You can reach pycaret website and documentation from https://pycaret.org

PyCaret is an open source, low-code machine learning library in Python that allows you to go from preparing your data to deploying your model within seconds in your choice of notebook environment.

PyCaret being a low-code library makes you more productive. With less time spent coding, you and your team can now focus on business problems.

PyCaret is simple and easy to use machine learning library that will help you to perform end-to-end ML experiments with less lines of code.

PyCaret is a business ready solution. It allows you to do prototyping quickly and efficiently from your choice of notebook environment.

## let's install pycaret !


In [None]:
!pip install pycaret

## Import Whole Classification

In [None]:
from pycaret.classification import *

# Setting up the Environment

**Setup()**-This function initializes the environment in pycaret and creates the transformation pipeline to prepare the data for modeling and deployment. setup() must called before executing any other function in pycaret. It takes two mandatory parameters: dataframe {array-like, sparse matrix} and name of the target column. All other parameters are optional.

In [None]:
clf = setup(data = train, target = 'Survived',train_size=0.7,numeric_imputation='mean',categorical_imputation='mode',feature_selection=True)

**Parameters:**


data:  dataframe
array-like, sparse matrix, shape (n_samples, n_features) where n_samples is the number of samples and n_features is the number of features.

target: string
Name of the target column to be passed in as a string. The target variable could be binary or multiclass. In case of a multiclass target, all estimators are wrapped
with a OneVsRest classifier.

train_size: float, default = 0.7
Size of the training set. By default, 70% of the data will be used for training and validation. The remaining data will be used for a test / hold-out set.


categorical_features: string, default = None
If the inferred data types are not correct, categorical_features can be used to overwrite the inferred type.
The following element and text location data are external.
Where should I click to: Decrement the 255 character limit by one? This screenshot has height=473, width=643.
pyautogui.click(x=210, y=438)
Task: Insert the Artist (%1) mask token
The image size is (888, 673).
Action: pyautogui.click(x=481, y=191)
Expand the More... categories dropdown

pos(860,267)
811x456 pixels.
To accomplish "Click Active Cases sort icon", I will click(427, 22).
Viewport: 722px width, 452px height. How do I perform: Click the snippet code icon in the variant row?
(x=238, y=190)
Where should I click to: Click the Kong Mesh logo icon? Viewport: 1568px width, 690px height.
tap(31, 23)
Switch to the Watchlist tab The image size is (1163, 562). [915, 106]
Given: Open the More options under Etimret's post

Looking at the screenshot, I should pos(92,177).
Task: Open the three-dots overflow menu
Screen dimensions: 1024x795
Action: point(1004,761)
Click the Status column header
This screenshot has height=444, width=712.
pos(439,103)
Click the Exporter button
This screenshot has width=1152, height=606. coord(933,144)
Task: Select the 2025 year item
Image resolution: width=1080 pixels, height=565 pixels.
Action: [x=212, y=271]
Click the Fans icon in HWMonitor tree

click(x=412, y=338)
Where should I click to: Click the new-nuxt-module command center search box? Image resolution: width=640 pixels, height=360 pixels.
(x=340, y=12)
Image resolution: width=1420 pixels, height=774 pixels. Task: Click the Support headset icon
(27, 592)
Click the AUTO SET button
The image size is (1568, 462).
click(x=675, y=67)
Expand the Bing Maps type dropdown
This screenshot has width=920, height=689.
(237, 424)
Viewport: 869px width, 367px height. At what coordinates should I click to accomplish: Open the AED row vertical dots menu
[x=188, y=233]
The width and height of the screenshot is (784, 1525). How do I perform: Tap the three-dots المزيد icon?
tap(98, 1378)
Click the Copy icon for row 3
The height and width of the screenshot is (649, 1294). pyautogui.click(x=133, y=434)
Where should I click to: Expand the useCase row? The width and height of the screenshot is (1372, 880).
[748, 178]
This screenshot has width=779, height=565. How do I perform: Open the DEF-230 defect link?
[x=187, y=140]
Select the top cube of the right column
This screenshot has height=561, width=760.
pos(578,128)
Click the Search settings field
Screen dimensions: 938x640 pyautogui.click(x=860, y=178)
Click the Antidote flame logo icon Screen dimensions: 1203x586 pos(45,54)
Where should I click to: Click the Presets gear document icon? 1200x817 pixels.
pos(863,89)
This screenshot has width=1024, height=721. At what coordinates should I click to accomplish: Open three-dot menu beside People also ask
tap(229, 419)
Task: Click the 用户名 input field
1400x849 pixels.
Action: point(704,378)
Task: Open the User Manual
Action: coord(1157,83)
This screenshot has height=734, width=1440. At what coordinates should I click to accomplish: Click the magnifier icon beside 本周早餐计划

If when running setup the type of ‘column1’ is inferred as numeric instead of categorical, then this parameter can be used to overwrite the type by passing categorical_features = [‘column1’].

categorical_imputation: string, default = ‘constant’
If missing values are found in categorical features, they will be imputed with a constant ‘not_available’ value. The other available option is ‘mode’ which imputes the missing value using most frequent value in the training dataset.


numeric_imputation: string, default = ‘mean’
If missing values are found in numeric features, they will be imputed with the mean value of the feature. The other available option is ‘median’ which imputes the value using the median value in the training dataset.


feature_selection: bool, default = False
When set to True, a subset of features are selected using a combination of various permutation importance techniques including Random Forest, Adaboost and Linear correlation with target variable. The size of the subset is dependent on the feature_selection_param. Generally, this is used to constrain the feature space in order to improve efficiency in modeling. When polynomial_features and feature_interaction are used, it is highly recommended to define the feature_selection_threshold param with a lower value.


# Compare the Models

In [None]:
compare_models()

We can clearly see that accuracy for Gradient Boosting classifier is higher than other models

# let's create a Gradient Boost  Model

This function creates a model and scores it using Stratified Cross Validation.The output prints a score grid that shows Accuracy, AUC, Recall, Precision, F1, Kappa and MCC by fold (default = 10 Fold). This function returns a trained model object

In [None]:
gradientboost_model=create_model('gbc')

## Let's tune it!

This function tunes the hyperparameters of a model and scores it using Stratified Cross Validation. The output prints a score grid that shows Accuracy, AUC, Recall Precision, F1, Kappa, and MCCby fold (by default = 10 Folds). This function returns a trained model object.

In [None]:
tuned_model=tune_model(gradientboost_model)

# Ensemble Model

This function ensembles the trained base estimator using the method defined in ‘method’ param (default = ‘Bagging’). The output prints a score grid that shows Accuracy, AUC, Recall, Precision, F1 and Kappa by fold (default = 10 Fold)

In [None]:
# ensemble tuned Gradient Boost model 
ensembled_gbm = ensemble_model(tuned_model,method='Boosting')

# Learning Curve

In [None]:
plot_model(ensembled_gbm,plot='learning')

# Confusion Matrix

In [None]:
plot_model(ensembled_gbm,plot='confusion_matrix')

# Classification Report

In [None]:
plot_model(ensembled_gbm,plot='class_report')

# Decision Boundary

In [None]:
plot_model(ensembled_gbm,plot='boundary')

# AUC Curve

In [None]:
plot_model(ensembled_gbm,plot='auc')

# Class Prediction Error

In [None]:
plot_model(ensembled_gbm,plot='error')

# Validation Curve

In [None]:
plot_model(ensembled_gbm,plot='vc')

# Evaluate Model


This function displays a user interface for all of the available plots for a given estimator. It internally uses the plot_model() function.

In [None]:
evaluate_model(ensembled_gbm)

# Let's Predict it

In [None]:
predict_model(ensembled_gbm,data=test)

In [None]:
predictions = predict_model(ensembled_gbm, data=test)
predictions.head()

In [None]:
result['Survived'] = round(predictions['Score']).astype(int)
result.to_csv('Submission.csv',index=False)
result.head()